A pochi giorni dall’esito delle elezioni statunitensi, non sembra arrestarsi l’allarme di chi ha visto, realisticamente, di nuovo aleggiare sui cieli dell’occidente liberale, progressista, tecnologicamente avanzato, i fantasmi di una “famiglia futura” risospinta verso servitù antiche, chiusure nazionaliste, rivalse del maschilismo, odio per lo “straniero”, ritorno ai valori tradizionali della patria e dei legami di sangue.
Quello che colpisce di due prospettive così lontane è la loro complementarità: da una parte il ritorno a forme di appartenenza autoritaria, sostenute da vincoli “naturali”, dall’altro lo smarrimento di una singolarità a cui sono state tagliate le radici.
Si è tornati a parlare della separazione tra la politica e la vita: la vita delle classi sociali che più hanno pagato in povertà, disoccupazione, insicurezza la globalizzazione, ma anche quella delle donne, avviate verso una libertà contrastata da una crescente violenza maschile, e di tutte le minoranze sessuali e di genere, a cui si negano diritti e cittadinanza.
Forse non è stata fatta abbastanza attenzione al fatto che, con il venire meno dei confini tra privato e pubblico, cambiava anche la figura astratta del “cittadino”, soggetto delle democrazie moderne, e dell’individuo produttore e consumatore, responsabile della sua vita e del suo futuro, a cui fanno riferimento le politiche neoliberiste.

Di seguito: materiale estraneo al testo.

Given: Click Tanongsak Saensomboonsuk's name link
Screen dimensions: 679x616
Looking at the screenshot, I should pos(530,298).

Ma soprattutto ha avuto scarso rilievo o è stata ignorata la politicità del corpo – genere, sessualità, bisogni, desideri, fragilità, interdipendenza – centrale nel pensiero antiautoritario e femminista, e questa ignoranza ha impedito di capire quale passaggio lento e difficile sarebbe stato la creazione di una singolarità incarnata, libera dai modelli culturali che hanno fatto dell’eterosessismo una norma, un privilegio di “natura”, e del prolungamento della relazione originaria madre-figlio una base della stabilità del matrimonio.
Poiché manca una elaborazione adeguata dei rapporti di potere e dell’ostilità che è venuta a incunearsi tra aspetti inscindibili dell’esperienza umana – natura/cultura, individuo/società, vita/morte, forza/fragilità, dipendenza/autonomia – a partire dalla differenziazione del maschile e del femminile e dalla divisione sessuale del lavoro, il terremoto che oggi scuote la convivenza civile e il politicamente corretto non poteva che finire dentro una spirale fatta di capovolgimenti e contraddizioni.

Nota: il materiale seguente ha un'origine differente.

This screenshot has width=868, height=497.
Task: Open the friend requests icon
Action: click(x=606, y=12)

Non c’è da meravigliarsi se l’uscita da dipendenze, servitù e violenze antiche è rimasta impigliata tra un malinconico ideale di autosufficienza e la tentazione di ripiegare su àncore di salvezza tradizionali, come la famiglia, la nazione, il gruppo etnico, la religione, la supremazia considerata “naturale” di un sesso sull’altro.